↓

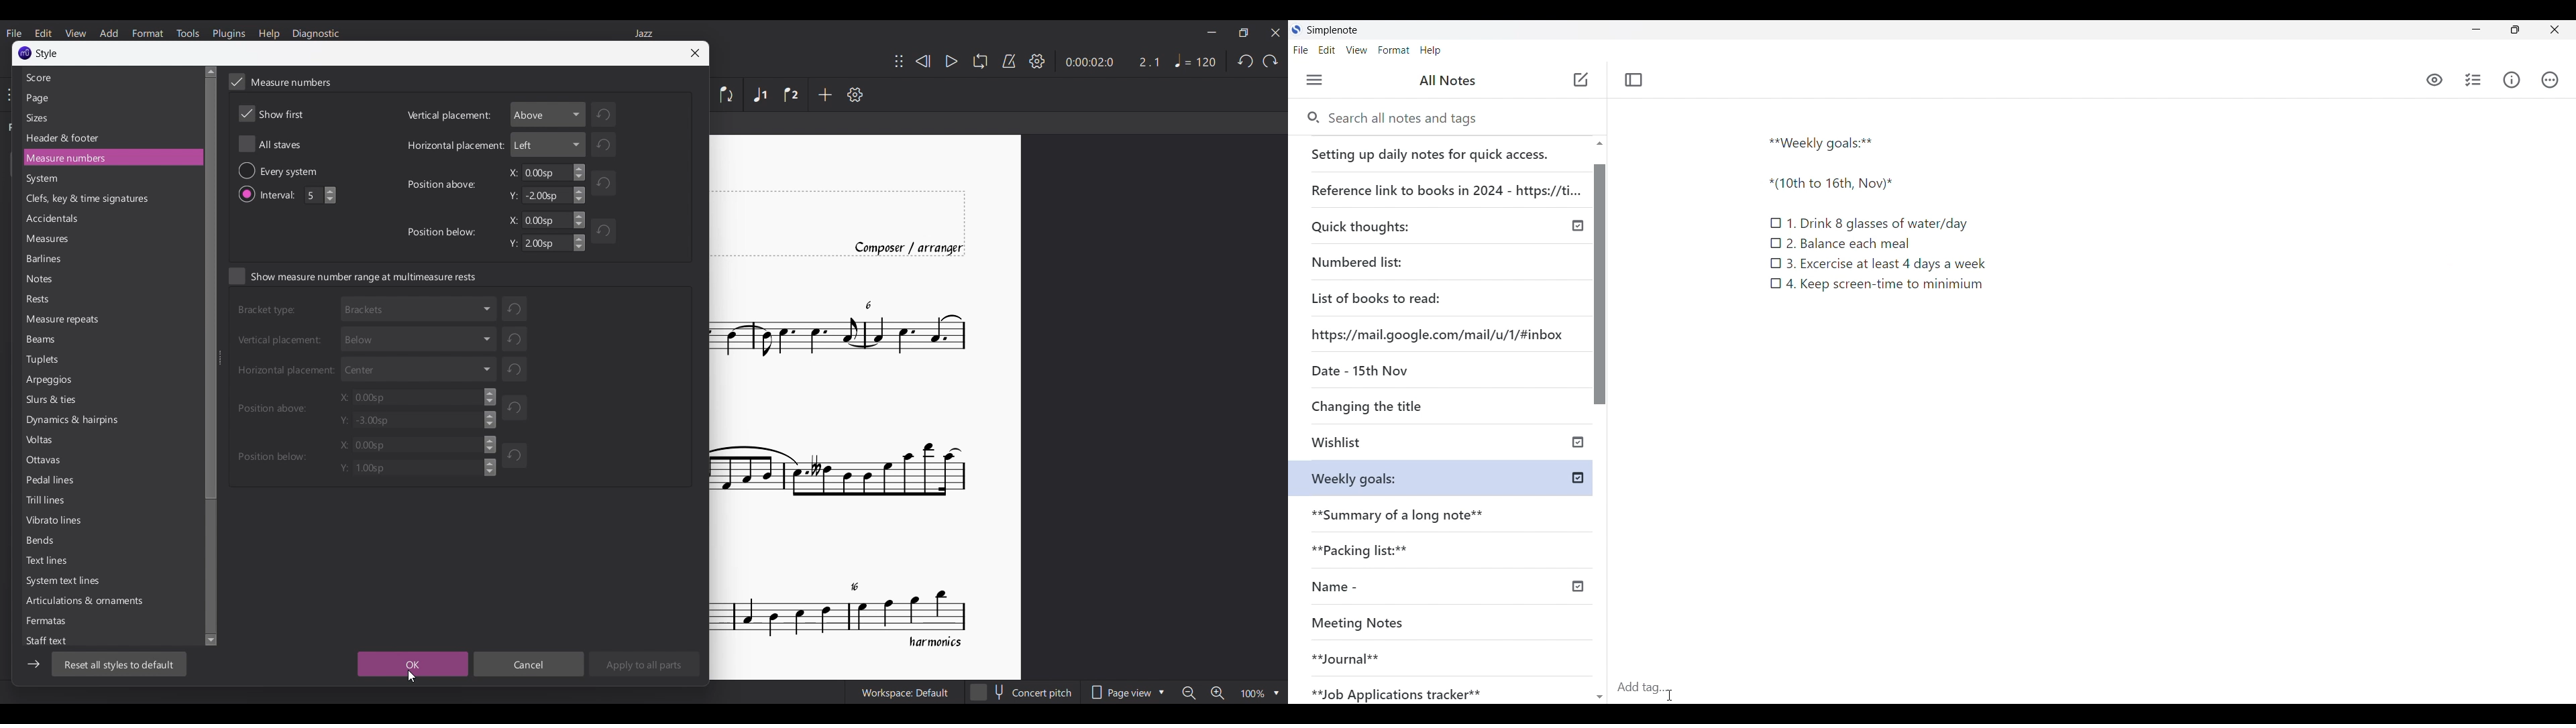 Image resolution: width=2576 pixels, height=728 pixels. Describe the element at coordinates (229, 34) in the screenshot. I see `Plugins menu` at that location.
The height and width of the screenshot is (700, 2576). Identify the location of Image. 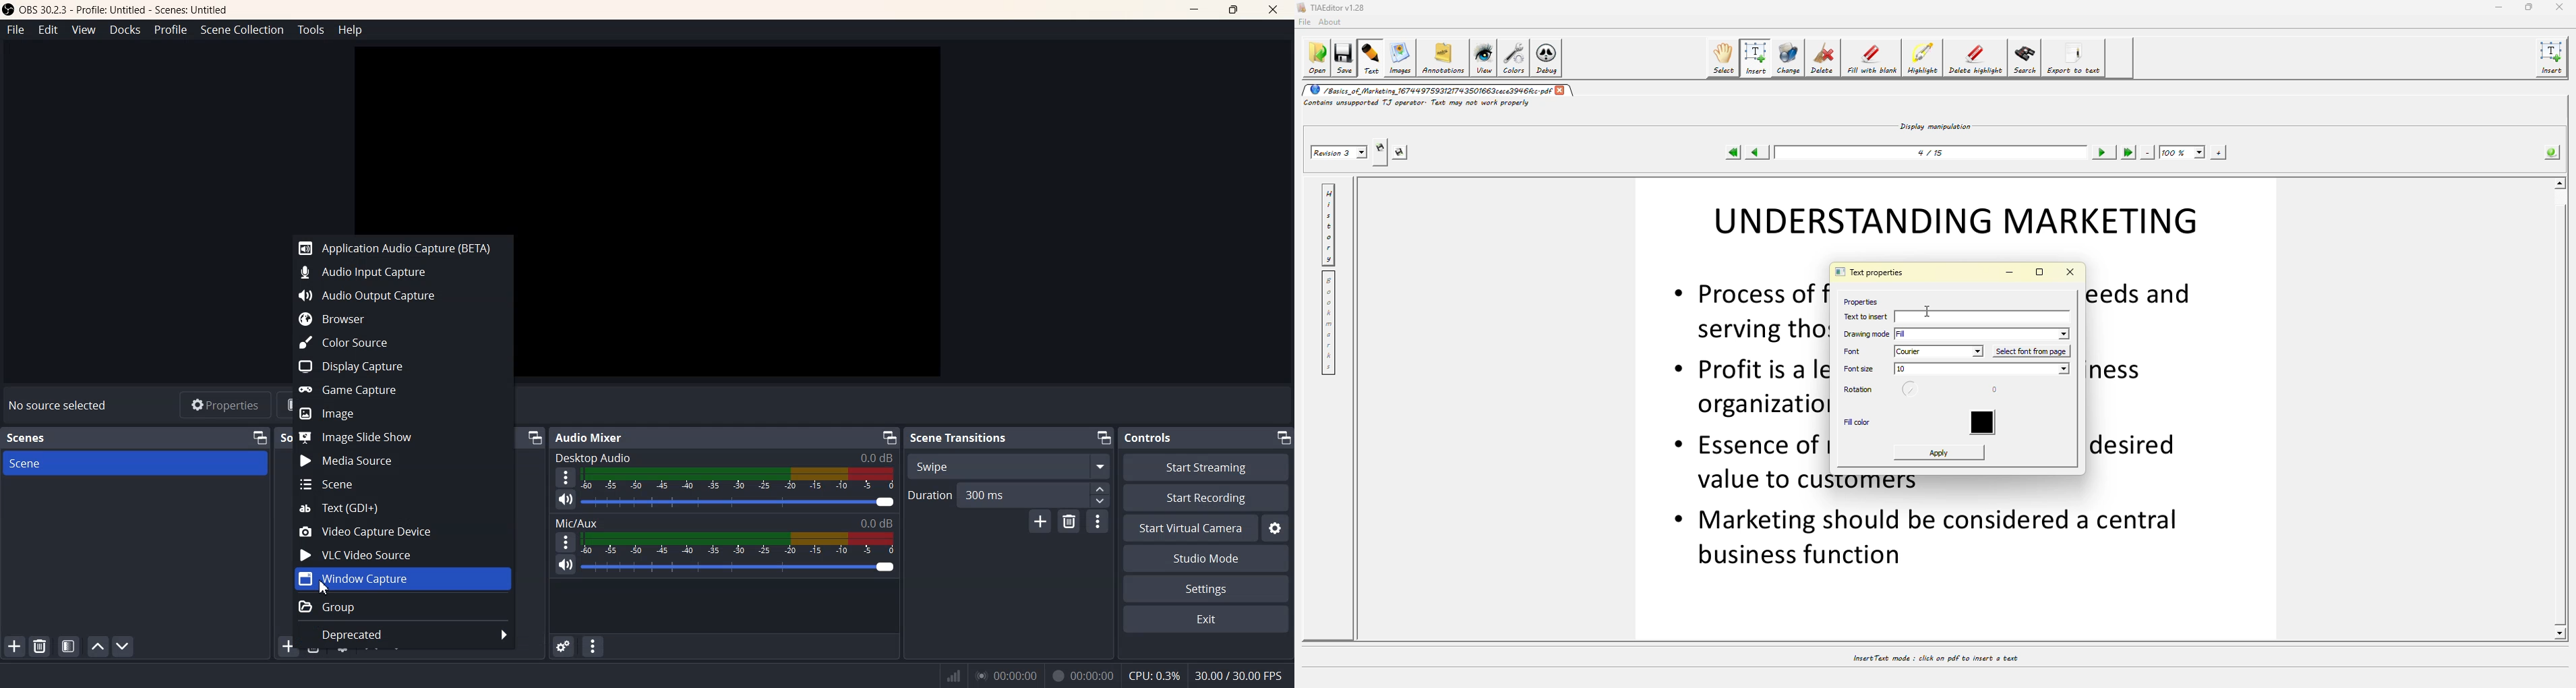
(399, 413).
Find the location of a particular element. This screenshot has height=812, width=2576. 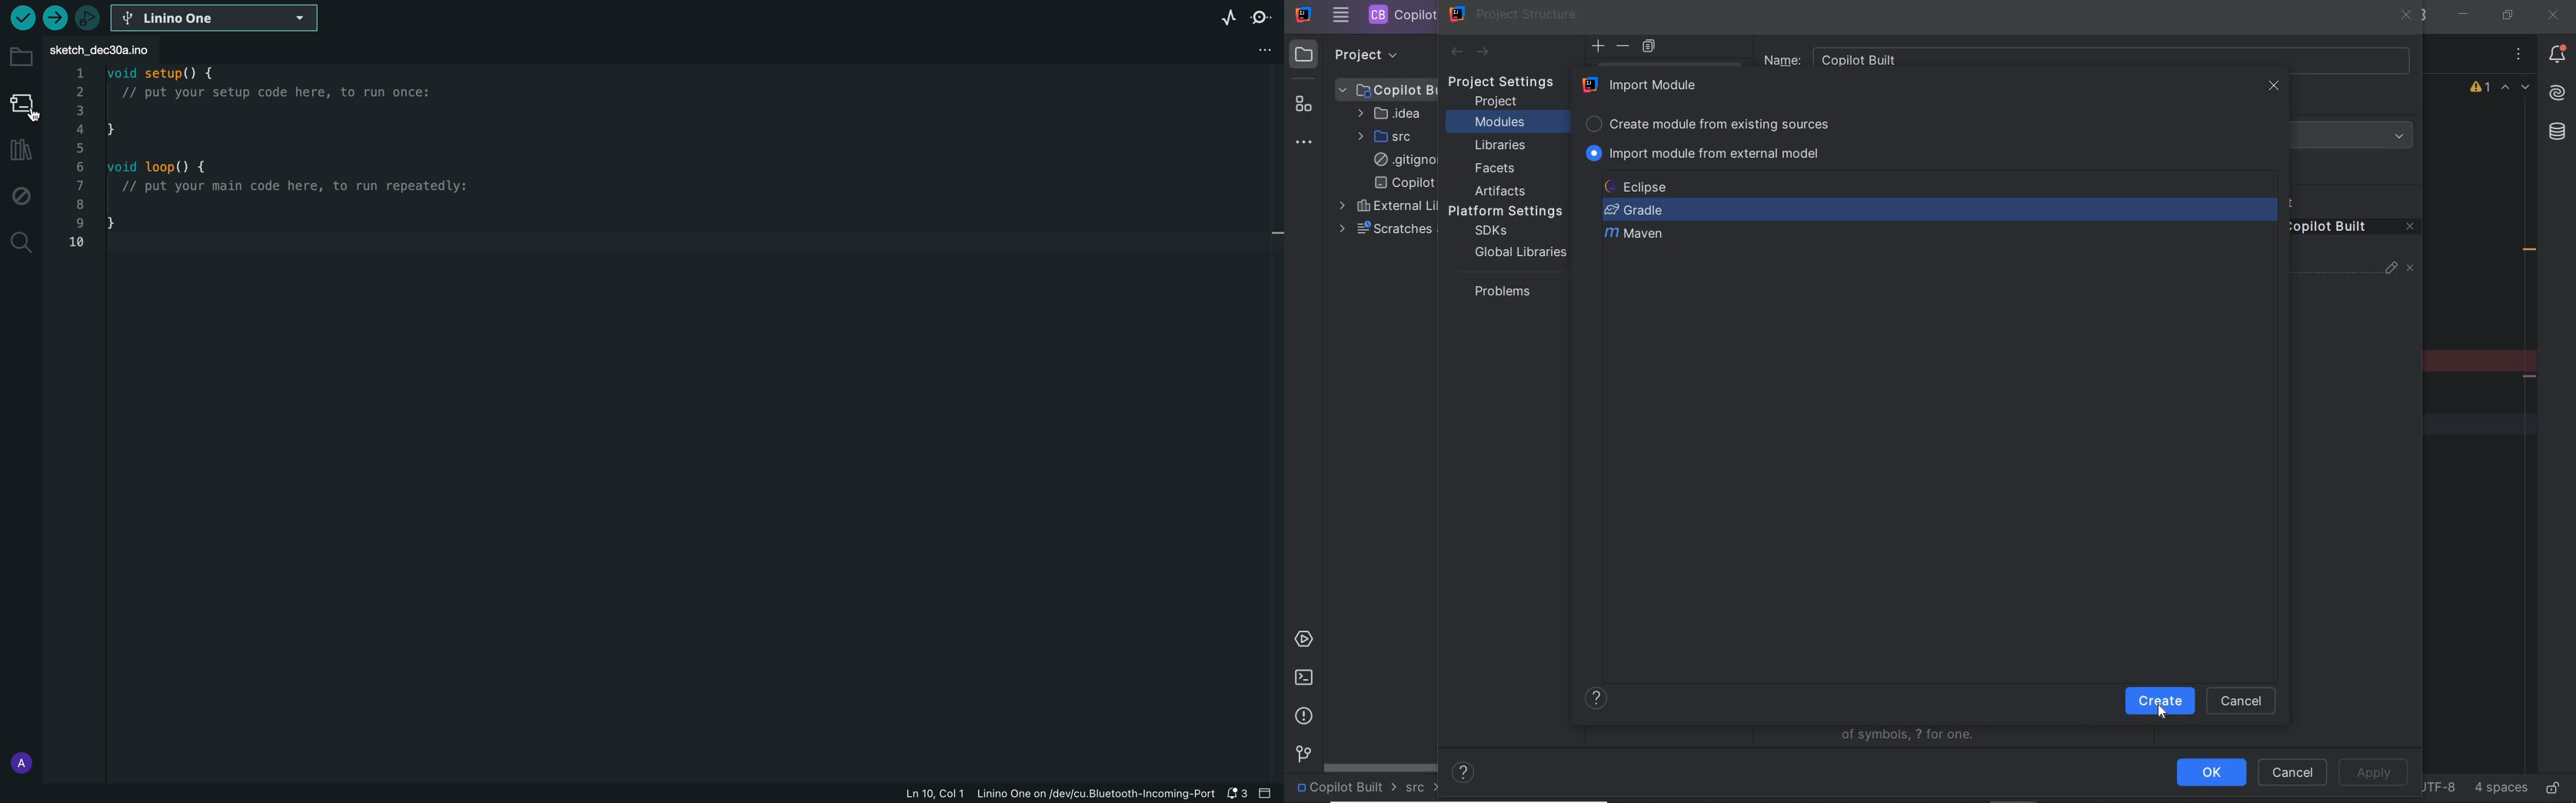

restore down is located at coordinates (2506, 15).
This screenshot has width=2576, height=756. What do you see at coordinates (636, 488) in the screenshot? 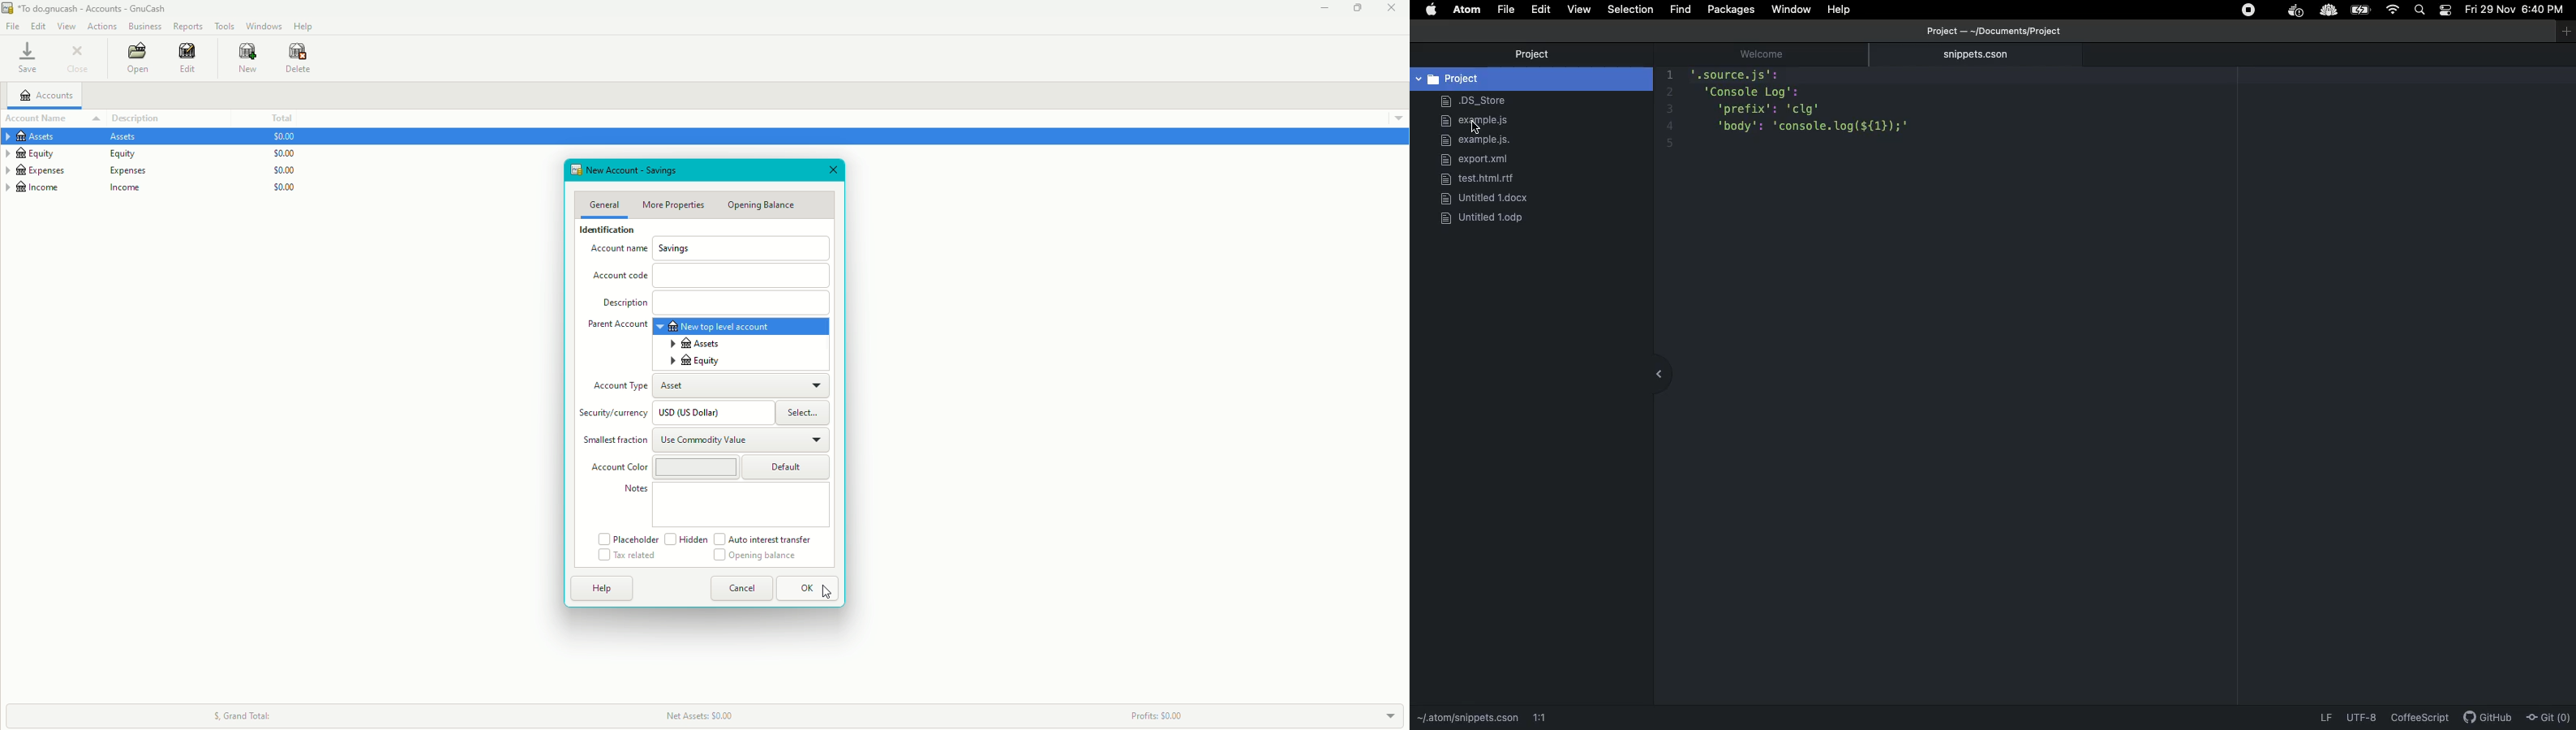
I see `Notes` at bounding box center [636, 488].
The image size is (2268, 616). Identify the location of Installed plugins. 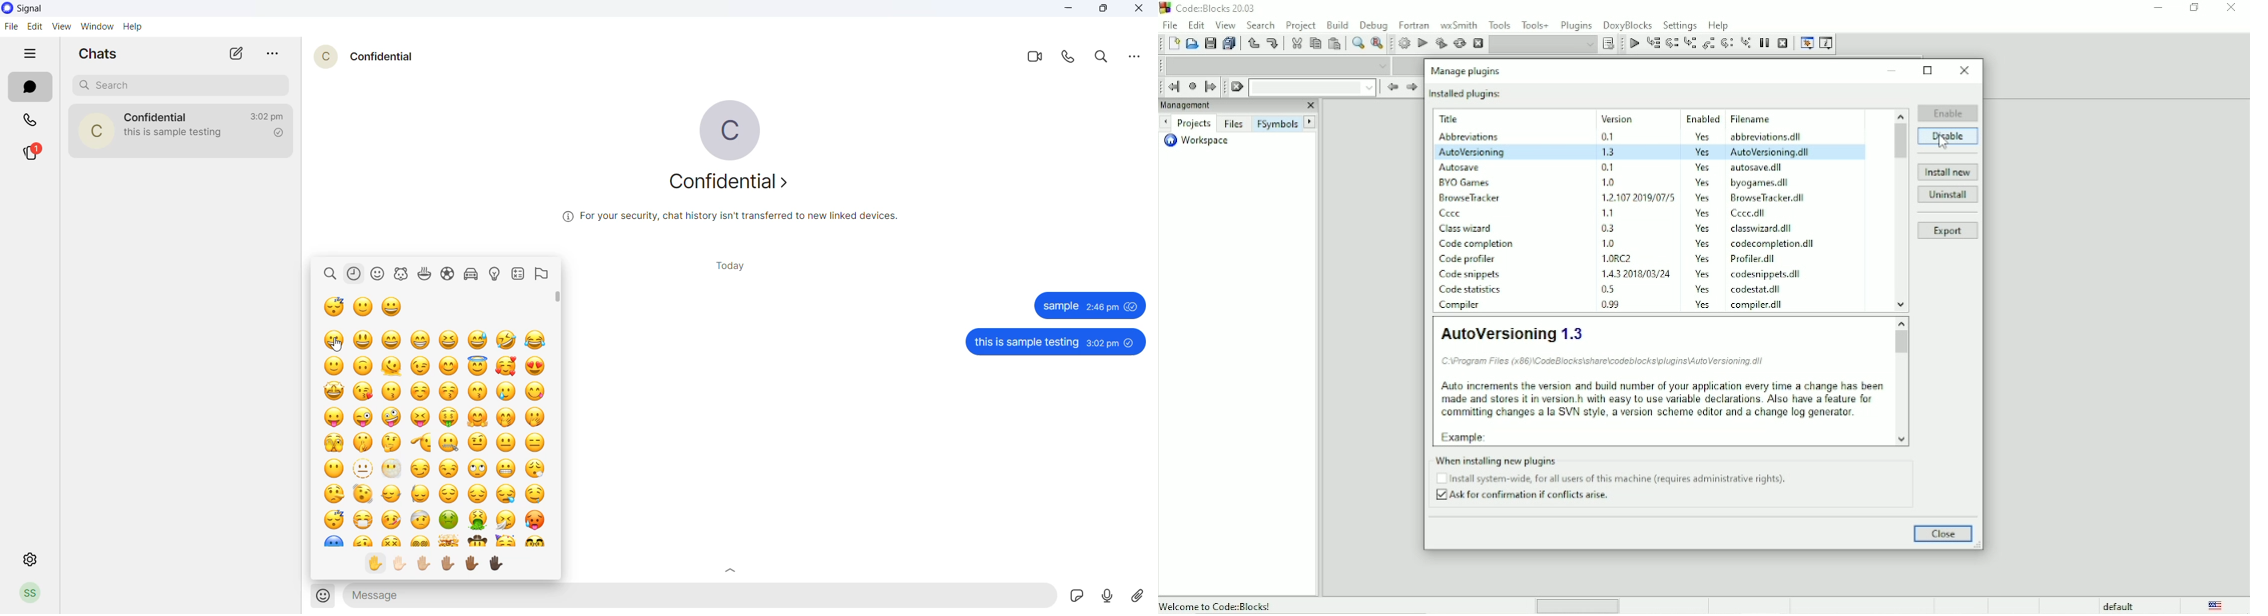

↑

▶ _Aim of the task_
Can you update all of the data above, putting "Pinpoint" wherever "Identify" appears and changing nothing else? Please leave the pictures out of your answer.

▶ _Task response_
 Image resolution: width=2576 pixels, height=728 pixels. Describe the element at coordinates (229, 34) in the screenshot. I see `Plugins menu` at that location.
The height and width of the screenshot is (700, 2576). Pinpoint the location of Image. 
(399, 413).
Find the location of a particular element. This screenshot has height=812, width=2576. 

restore down is located at coordinates (2506, 15).
This screenshot has width=2576, height=756. What do you see at coordinates (636, 488) in the screenshot? 
I see `Notes` at bounding box center [636, 488].
The image size is (2268, 616). Pinpoint the location of Installed plugins. 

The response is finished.